Site Reliability Engineer Job Description

4.6

170 votes for Site Reliability Engineer

Site reliability engineer provides an application support group (ASG) role to Linux services and associated technologies including CheckMK, Docker, Kubernetes and Ansible.

Site Reliability Engineer Duties & Responsibilities

To write an effective site reliability engineer job description, begin by listing detailed duties, responsibilities and expectations. We have included site reliability engineer job description templates that you can modify and use.

Sample responsibilities for this position include:

You will automate the server provisioning process to reduce the labor of our networking engineering and datacenter operations teams

Perform deep dives into both systemic and latent reliability issues

Drive standardization efforts across multiple disciplines and services in conjunction with embedded SREs throughout the organization

Build and maintain low latency, high performance, scalable systems in a polyglot architecture

Ensure UA Record can support massive, global user growth while achieving rigorous SLAs

Enforce best practices for metrics gathering, monitoring, and alarming

Accelerate the UA Record team by making service/application deployment and builds fast, simple, and reliable

Provide basic data administration and optimization, and monitoring

Provide basic network administration and troubleshooting

Assist in the technology selection for core computing and software infrastructure along with data persistence

Site Reliability Engineer Qualifications

Qualifications for a job description may include education, certification, and experience.

Licensing or Certifications for Site Reliability Engineer

List any licenses or certifications required by the position: AWS, ITIL, V3, MCSE, II, IAT, RHCSA, SSL, DNS, HIPAA

Education for Site Reliability Engineer

Typically a job would require a certain level of education.

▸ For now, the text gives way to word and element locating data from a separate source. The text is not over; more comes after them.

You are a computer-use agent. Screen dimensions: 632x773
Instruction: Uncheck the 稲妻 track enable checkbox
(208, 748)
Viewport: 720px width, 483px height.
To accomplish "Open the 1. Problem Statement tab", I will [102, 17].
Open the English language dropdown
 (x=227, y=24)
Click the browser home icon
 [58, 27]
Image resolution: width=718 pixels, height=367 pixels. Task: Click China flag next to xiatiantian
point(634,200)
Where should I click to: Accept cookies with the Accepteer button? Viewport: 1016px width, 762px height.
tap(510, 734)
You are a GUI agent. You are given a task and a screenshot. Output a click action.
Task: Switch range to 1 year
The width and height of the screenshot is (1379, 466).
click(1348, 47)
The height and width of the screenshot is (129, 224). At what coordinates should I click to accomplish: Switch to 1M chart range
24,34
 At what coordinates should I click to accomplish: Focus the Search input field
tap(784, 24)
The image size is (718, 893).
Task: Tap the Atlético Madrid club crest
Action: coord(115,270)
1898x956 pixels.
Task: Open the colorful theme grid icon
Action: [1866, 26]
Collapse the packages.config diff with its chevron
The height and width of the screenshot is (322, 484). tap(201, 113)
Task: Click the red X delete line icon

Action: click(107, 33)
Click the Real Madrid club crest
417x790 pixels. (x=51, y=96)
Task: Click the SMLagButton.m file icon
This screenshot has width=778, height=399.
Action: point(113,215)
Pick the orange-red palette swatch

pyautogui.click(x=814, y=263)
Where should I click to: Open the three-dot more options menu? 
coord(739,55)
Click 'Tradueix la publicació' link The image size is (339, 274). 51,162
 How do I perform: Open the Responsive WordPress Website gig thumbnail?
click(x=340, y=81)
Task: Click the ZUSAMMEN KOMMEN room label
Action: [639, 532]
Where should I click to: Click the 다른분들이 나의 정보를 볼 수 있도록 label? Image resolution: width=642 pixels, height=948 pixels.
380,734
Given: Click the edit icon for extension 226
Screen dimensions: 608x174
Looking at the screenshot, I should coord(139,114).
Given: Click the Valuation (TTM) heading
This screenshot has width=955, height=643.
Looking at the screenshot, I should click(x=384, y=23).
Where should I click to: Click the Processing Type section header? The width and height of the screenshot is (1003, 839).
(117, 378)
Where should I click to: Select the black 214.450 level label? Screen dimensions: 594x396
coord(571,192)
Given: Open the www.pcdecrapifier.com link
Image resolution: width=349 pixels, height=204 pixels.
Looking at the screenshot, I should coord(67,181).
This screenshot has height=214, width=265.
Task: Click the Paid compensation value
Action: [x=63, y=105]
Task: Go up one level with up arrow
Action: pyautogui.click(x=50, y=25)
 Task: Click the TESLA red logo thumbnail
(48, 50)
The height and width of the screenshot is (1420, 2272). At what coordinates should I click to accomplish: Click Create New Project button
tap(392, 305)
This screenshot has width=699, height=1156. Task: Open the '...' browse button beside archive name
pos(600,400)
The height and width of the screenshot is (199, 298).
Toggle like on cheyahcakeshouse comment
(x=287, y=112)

Employers hiring for the site reliability engineer job most commonly would prefer for their future employee to have a relevant degree such as Bachelor's and Master's Degree in Computer Science, Technical, Software Engineering, Engineering, Computer Engineering, Business, Education, Science, Technology, Information Systems

Skills for Site Reliability Engineer

Desired skills for site reliability engineer include:

Ansible

DNS

Networking

TCP/IP

Infrastructure components

Docker

Jenkins

Kubernetes

Linux

Python

Desired experience for site reliability engineer includes:

Experience with web server configuration, monitoring, trending, network design, high availability

5+ years of experience as a Site reliability, Operations or Software engineer

Proficiency in a scripting language

Practical, solid knowledge of shell scripting and at least one higher-level language (Python or Ruby preferred)

Expert level understanding of Linux servers, specifically RHEL/CentOS

Comfortable configuring DNS, DHCP, and LAN/WAN technologies

Site Reliability Engineer Examples

Site Reliability Engineer Job Description

Job Description Example

Download

Our growing company is looking for a site reliability engineer. We appreciate you taking the time to review the list of qualifications and to apply for the position. If you don’t fill all of the qualifications, you may still be considered depending on your level of experience.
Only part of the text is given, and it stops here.